— BEGIN READING TEXT —

# ambrosia maple cutting board



## brown down (Mar 2, 2010)

I got a great deal on a 9' board of ambrosia maple. I haven't figured out how i will seal the holes that the ambrosia beetle made.


----------



## TexasTimbers (Oct 17, 2006)

Looks great. How 'bout injecting them with black epoxy using a big vet needle, leave the epoxy just a hair proud of the hole, then sand? 




.


----------



## brown down (Mar 2, 2010)

thats something woodcraft would carry, needle and all? thats what i was thinking but didn't know where i could get the needle!!


----------



## TexasTimbers (Oct 17, 2006)

brown down said:


> . . . thats what i was thinking but didn't know where i could get the needle!!


Any farm and ranch center will carry veterinarian supplies for those of us who can do most of our own shots and what-nots for our pets and livestock. You don't really need a hypo for it but unless you use one, you'll have a hard time getting enough in the hole in order to be thick enough to stand up to hacking and slicing and chopping. 

Not knocking your decision to use that species long grain, but Ambrosia Maple is pretty soft and won't take much abuse that way. End grain is best but unless you have a lot of streaks I realize it can look better long grain instead of end. 





.


----------

— END READING TEXT —
— BEGIN DATA LINES —

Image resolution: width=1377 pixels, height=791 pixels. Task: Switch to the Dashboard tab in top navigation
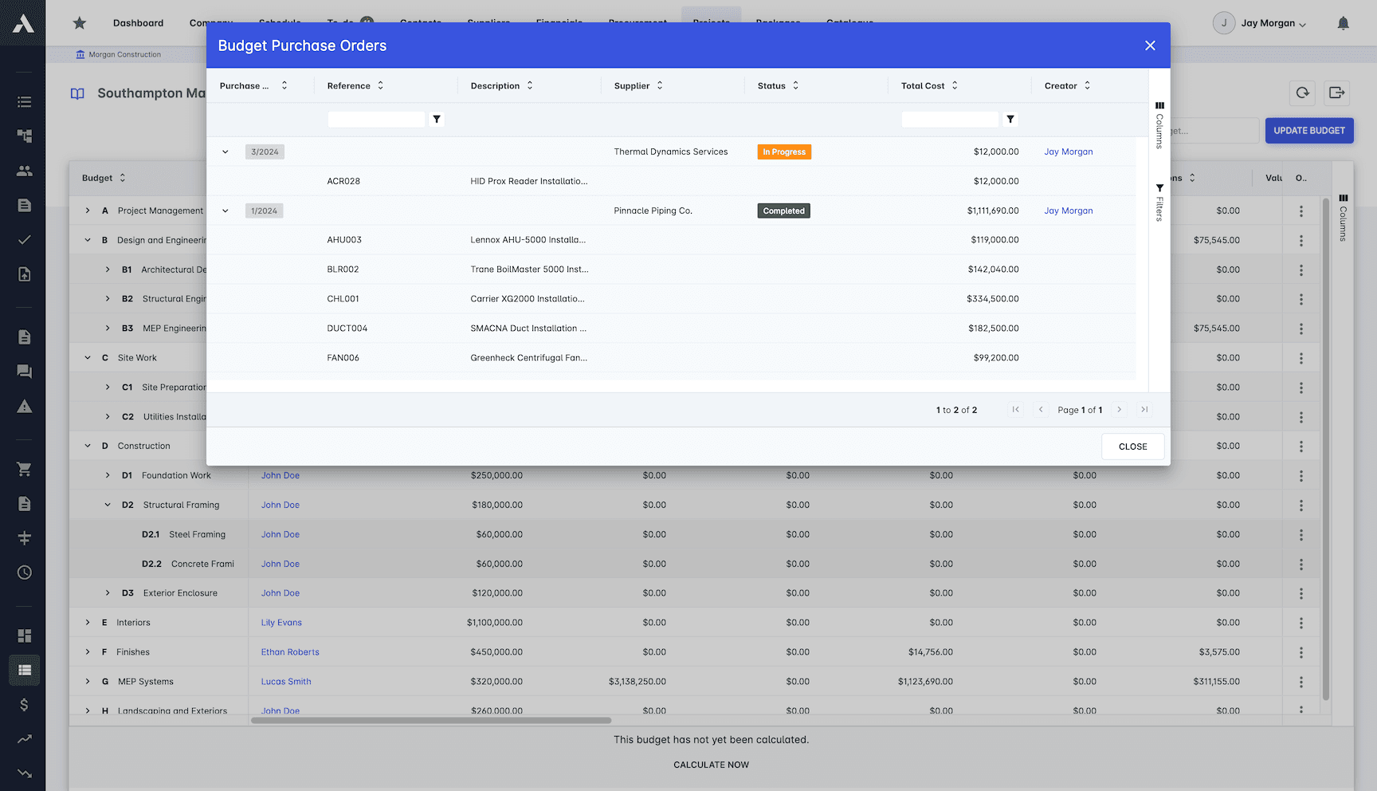pos(138,23)
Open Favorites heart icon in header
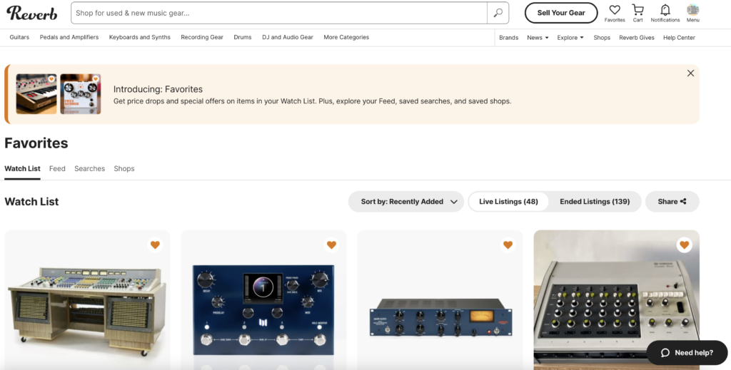The image size is (731, 370). point(615,11)
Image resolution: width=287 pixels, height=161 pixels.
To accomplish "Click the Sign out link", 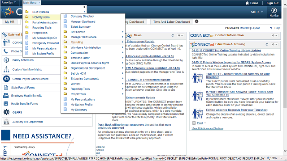I will pyautogui.click(x=272, y=3).
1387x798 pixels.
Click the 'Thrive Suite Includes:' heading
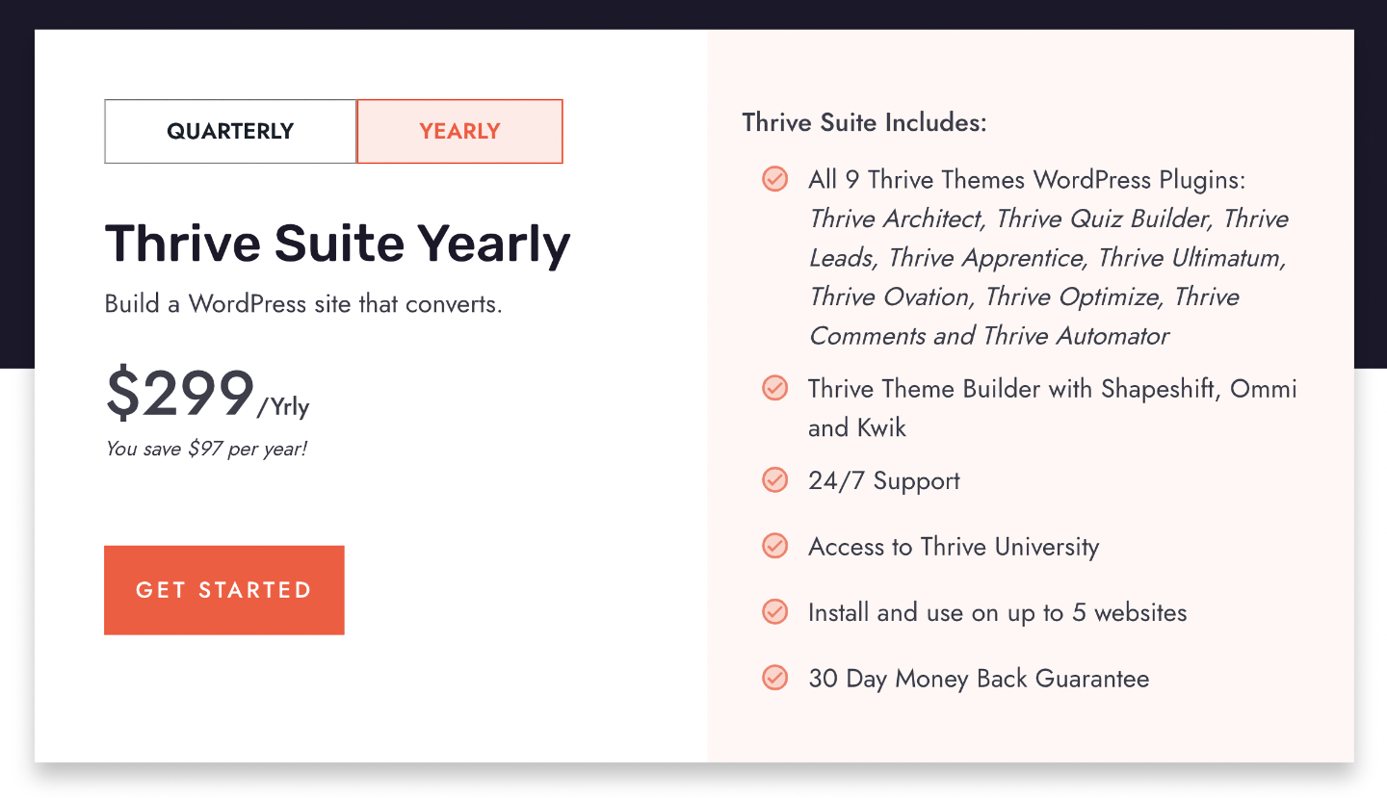coord(864,123)
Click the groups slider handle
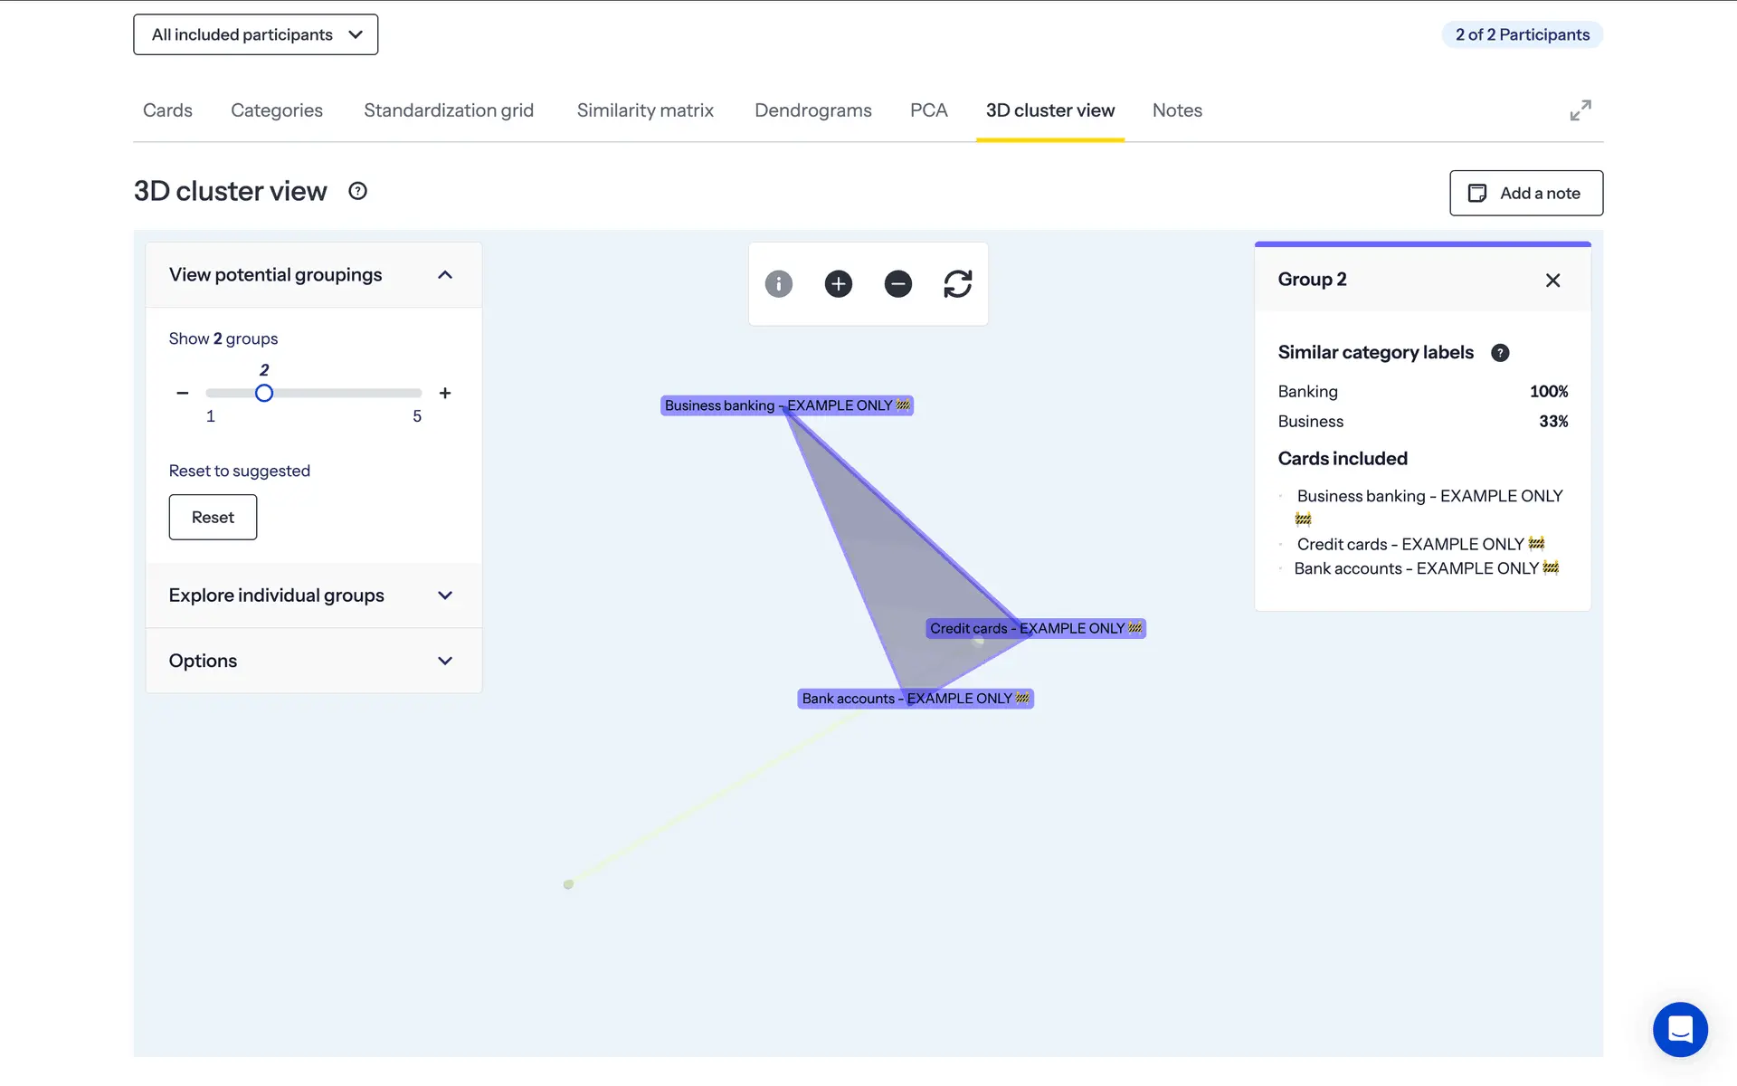The width and height of the screenshot is (1737, 1086). (x=263, y=393)
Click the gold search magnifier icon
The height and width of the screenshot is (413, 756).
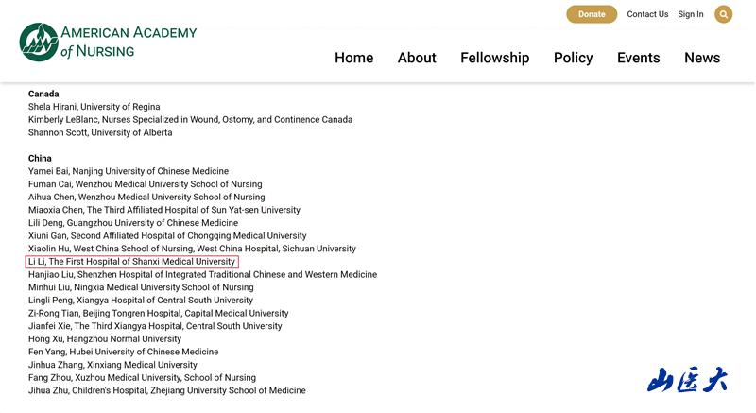[x=723, y=14]
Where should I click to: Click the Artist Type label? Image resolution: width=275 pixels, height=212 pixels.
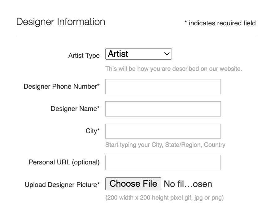84,56
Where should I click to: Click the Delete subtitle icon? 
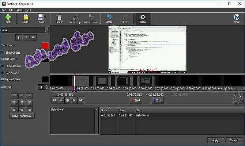coord(59,17)
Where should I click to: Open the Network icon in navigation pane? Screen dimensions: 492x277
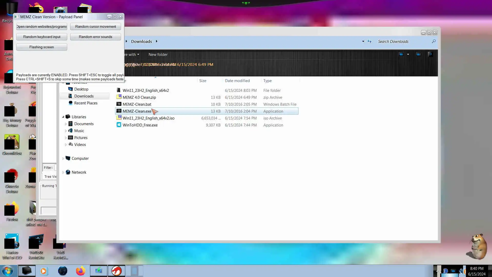tap(68, 172)
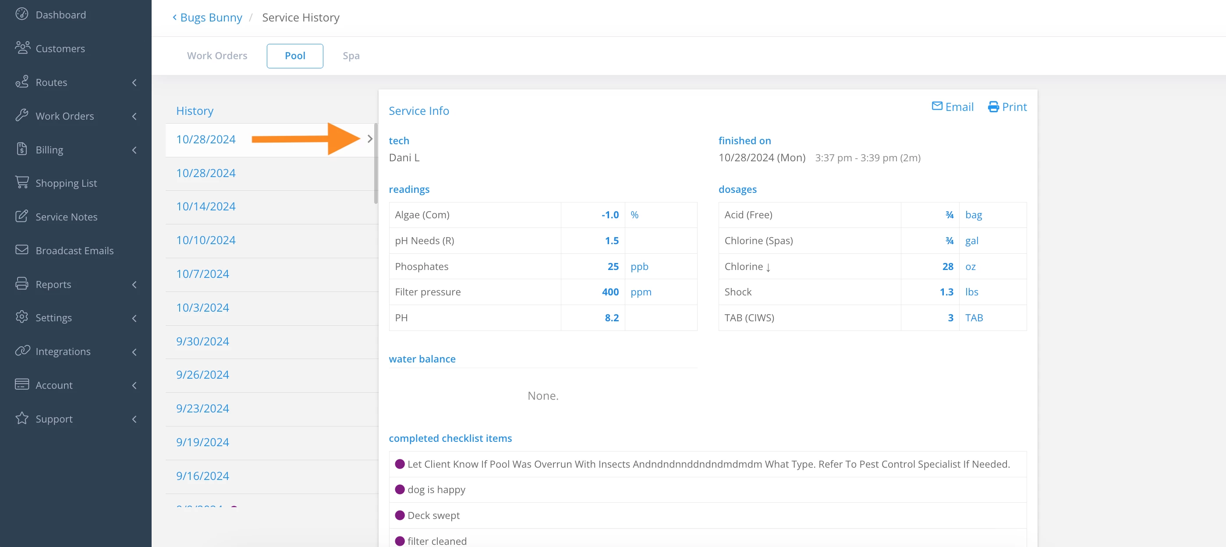The image size is (1226, 547).
Task: Select the 9/30/2024 service date
Action: point(202,341)
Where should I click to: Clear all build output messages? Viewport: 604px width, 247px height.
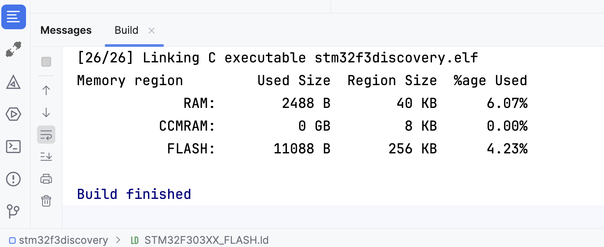point(46,201)
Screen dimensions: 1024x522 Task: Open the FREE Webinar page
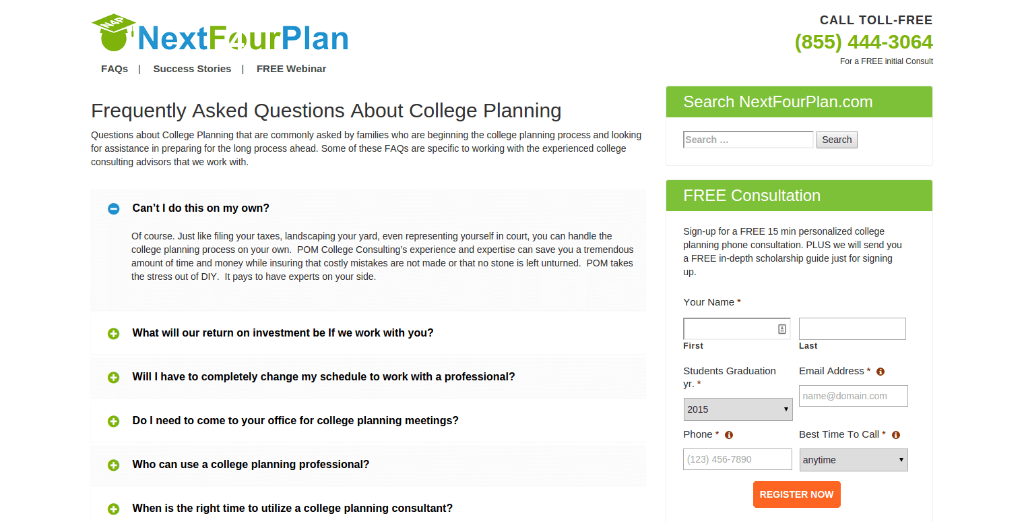pyautogui.click(x=291, y=68)
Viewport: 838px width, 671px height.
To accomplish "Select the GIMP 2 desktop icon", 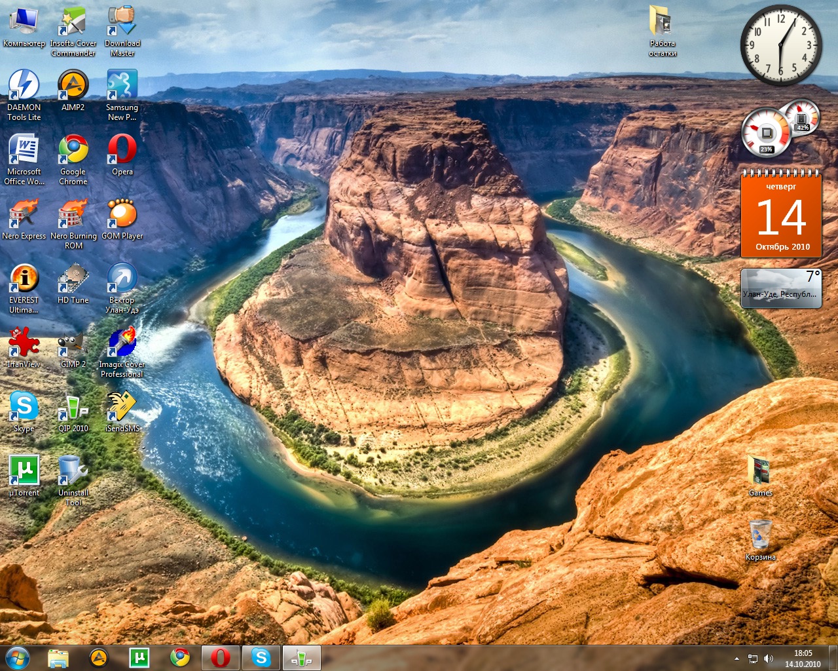I will (73, 343).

— END DATA LINES —

### WHAT IS EXPECTED
Copy the stretch from "I got a great" through "hole, then sand?" from the forum thread on the ambrosia maple cutting board.

### ANSWER BELOW
I got a great deal on a 9' board of ambrosia maple. I haven't figured out how i will seal the holes that the ambrosia beetle made.


----------



## TexasTimbers (Oct 17, 2006)

Looks great. How 'bout injecting them with black epoxy using a big vet needle, leave the epoxy just a hair proud of the hole, then sand?